1987年5月E日

今日、モシャーフの少年たちチーム対ボランティアチームのサッカーの試合があった。ワイワイガヤガヤとみんなで大騒ぎのこの上なく楽しき2時間だった。
世界のさまざまな国から集まったやつらが力を合わせ、混成チームとなってボールを追いかけ回すのはきわめて気持ちのよい体験だった。
オレはサッカーがあまり好きではないと言いつつ、試合が始まるとセンターフォワードのポジションをいつのまにか奪っていたマーク。
みんなからはクールで取っ付きにくいやつだと思われていたスウェーデンのステファンはボールをカラ蹴りして後頭部を地面に叩きつけ、みんなの大笑いをかう。
もとデンマーク陸軍のグリーンベレーで人を何人か殺してきたという噂のある身長192センチの巨漢ヤコブはその凶暴な外観に似合わず、センタリングされたボールを絶妙のヘディングで枠の左隅みにゴールを決め、そのあと喜色満面でスキップ。見守る女性ボランティアから、
「Whao! Pretty boy!」(わあ、可愛いベイビー)
「Sweet Denish pie!」(おいしいデニッシュパイ))
と声をかけられ、さかんに照れていた。
ゴール前ぎりぎり50センチで相手のシュートを必死のスライディングでセービングして、
「You’re fucking great defender, mate !」(すごいディフェンダーだ、お前は!)
と叫びながら走り寄ってきた身長190cmセンチ、体重100キロの山のような大男の南アフリカ人ヤンに、胴体を真横から抱え上げられて地上2メートルの高さで振り回されたオレ。
はっきりいって、この季節のモシャーフの生活はそれほど楽ではなくなっている。最近では日中の暑さのため、ほとんどのボランティアが朝5時から10時までの5時間と昼5時から8時までの3時間という異常な勤務パターンで仕事をしている。

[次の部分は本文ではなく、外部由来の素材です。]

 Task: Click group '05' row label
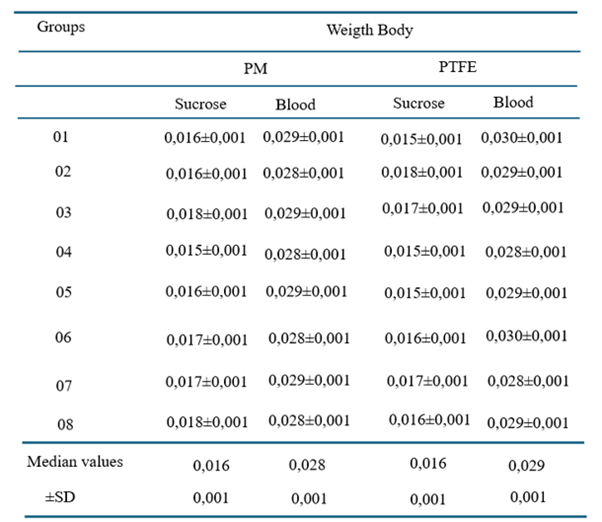click(63, 291)
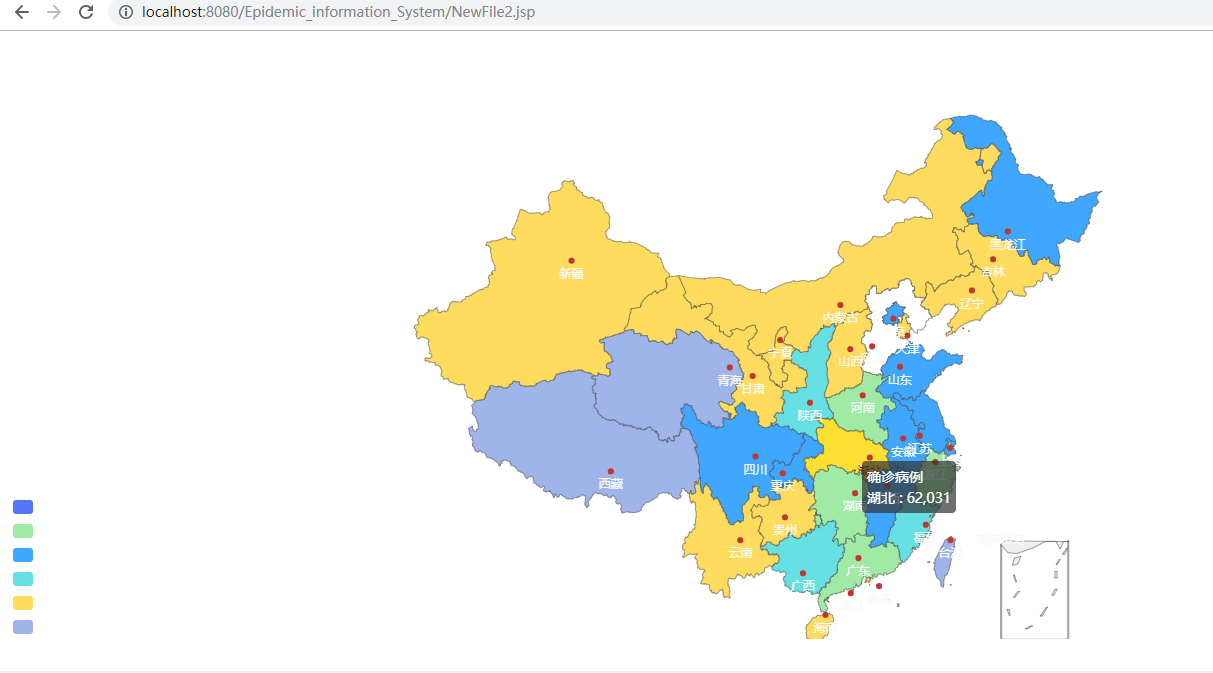Toggle the cyan legend range
Screen dimensions: 1213x673
pyautogui.click(x=23, y=579)
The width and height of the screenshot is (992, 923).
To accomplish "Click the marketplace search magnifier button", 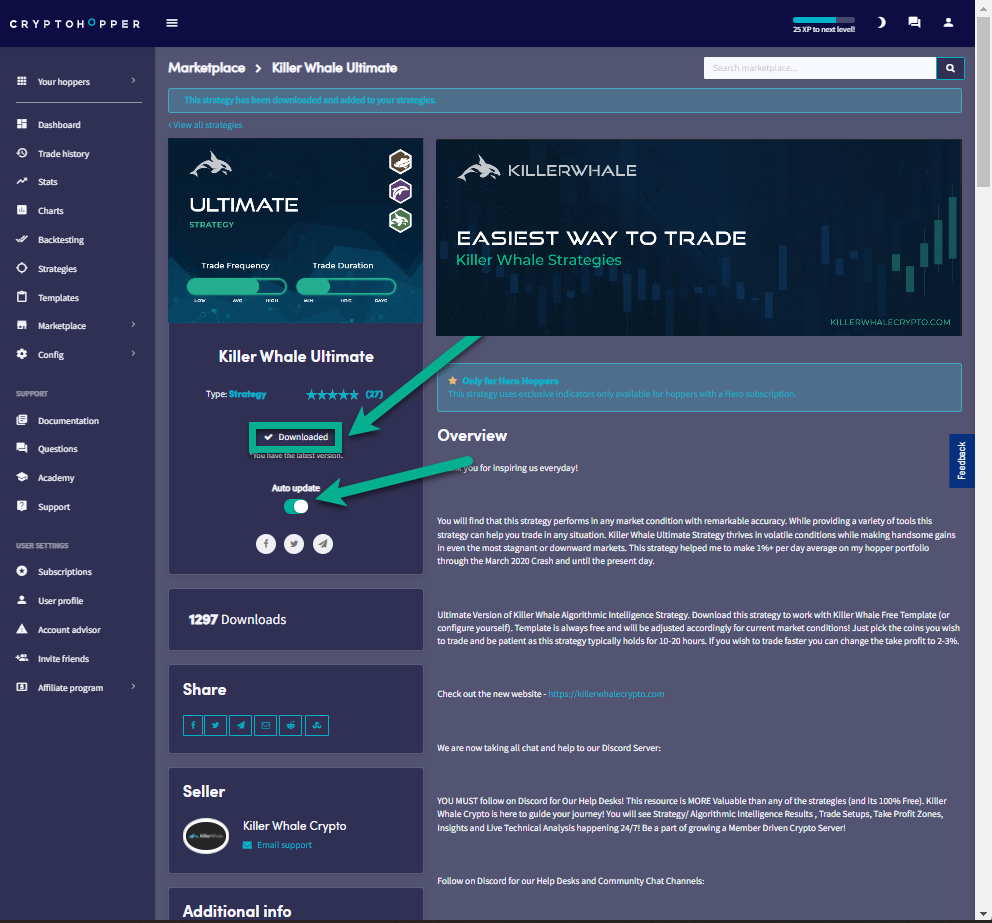I will tap(950, 68).
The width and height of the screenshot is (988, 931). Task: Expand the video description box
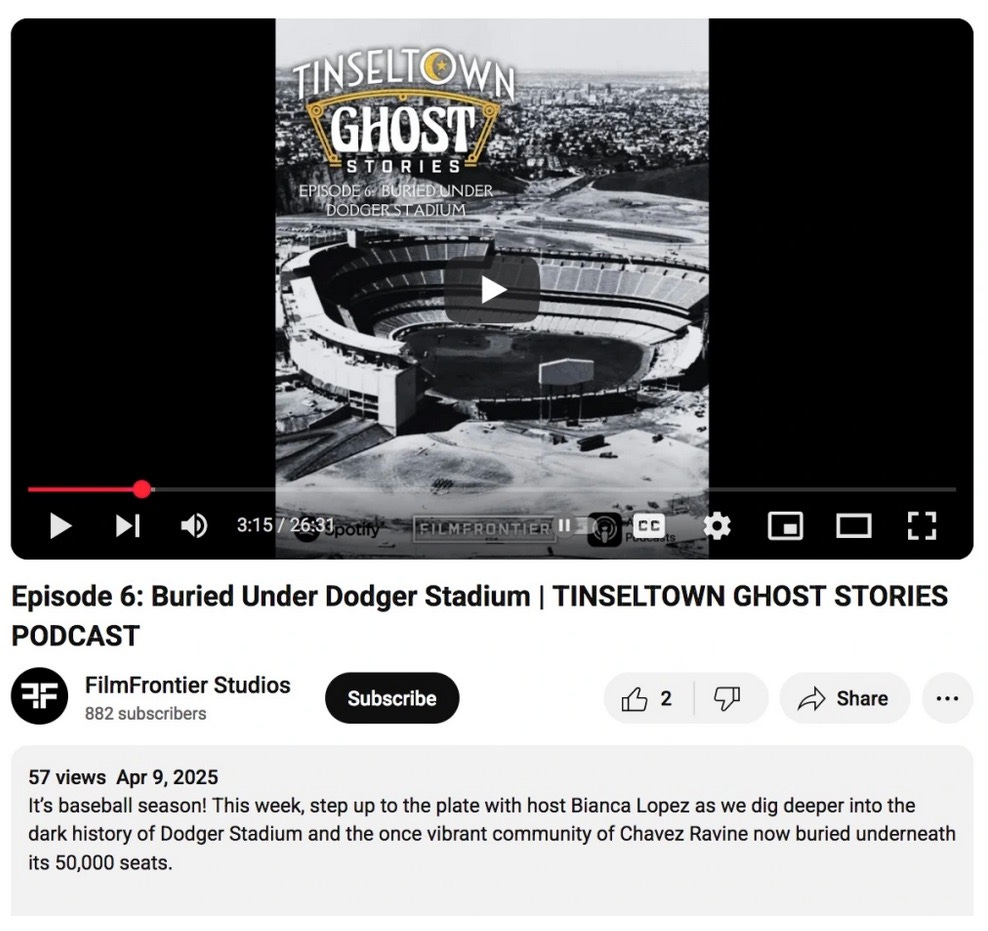click(x=492, y=831)
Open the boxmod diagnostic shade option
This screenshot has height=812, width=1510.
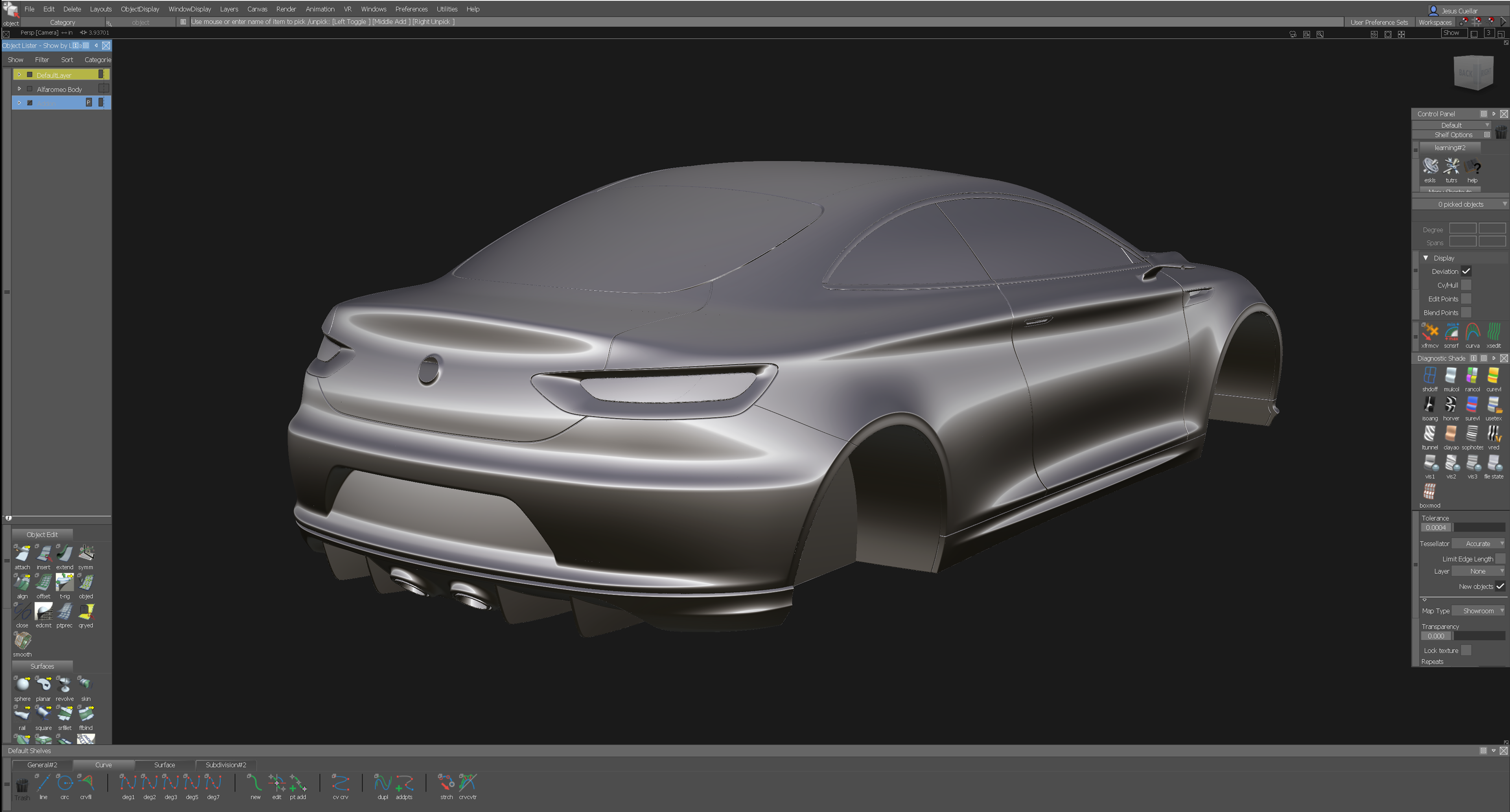click(1430, 491)
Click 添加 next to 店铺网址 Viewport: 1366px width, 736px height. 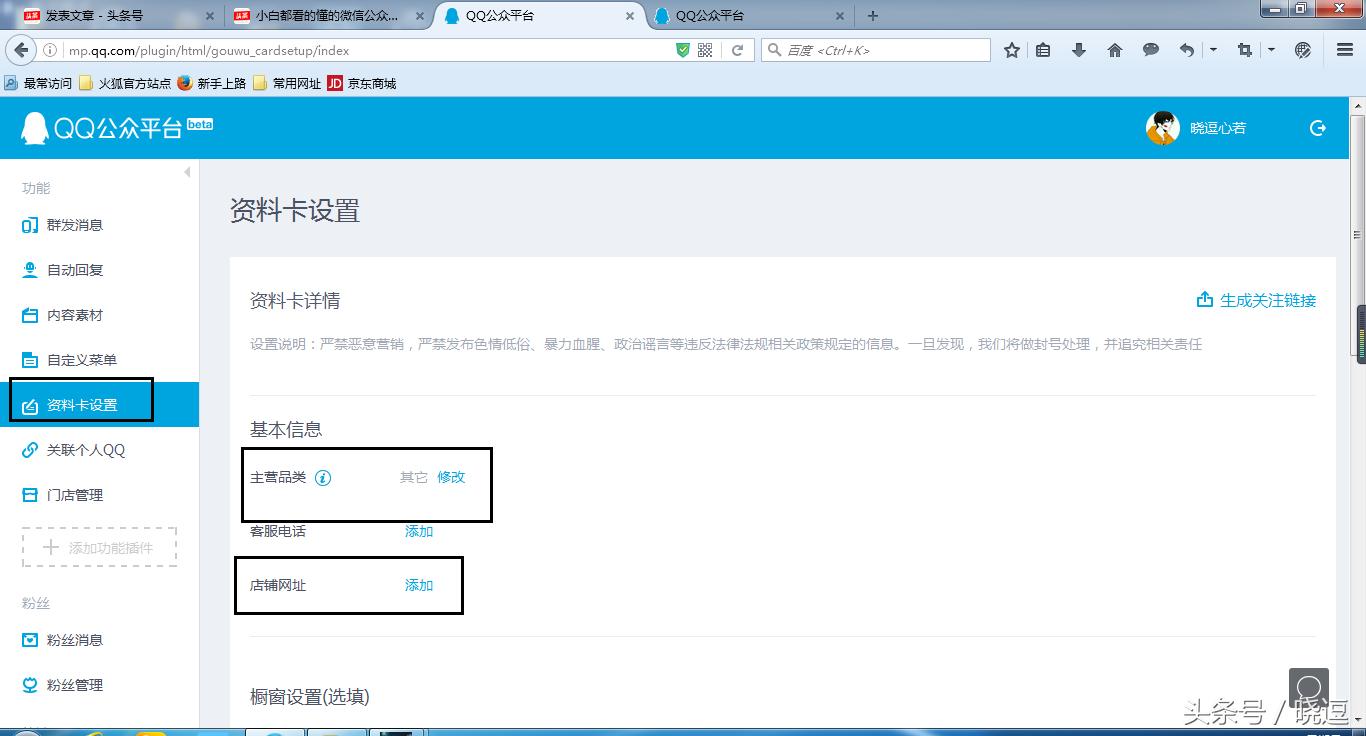418,585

そして10時から5時までのシエスタ(午睡。昼寝の時間。昼休みを多くとる地中海沿岸地方の習慣)の間には暑くて何もする気が起きず、ただ寝るだけ。みんなここでのそんな生活に多分にイヤ気がさしてきた頃だっただけに、今日は実に気持ちが和んだ一日だった。
今日オレたちはサッカーという世界で最も人気があり世界のどこでも行われているスポーツを媒体としてひとつにまとまった。それはサッカーというスポーツのルールをみんなが知っていてこそ、大勢の人々が自由かつ平等に参加できた。
つまりサッカーというひとつのスポーツが、世界各国からまったく無作為に集まったボランティアたちをスムーズに一体化させるコミュニケーションの媒体となりえたのだ。
このサッカーのルールのような世界各国に共通な言語というものがあれば、もっともっと世界はまとまりやすくなるんではないだろうか。今日、みんなで泥まみれ、汗まみれになりながらボールを追ってそう真剣に思った。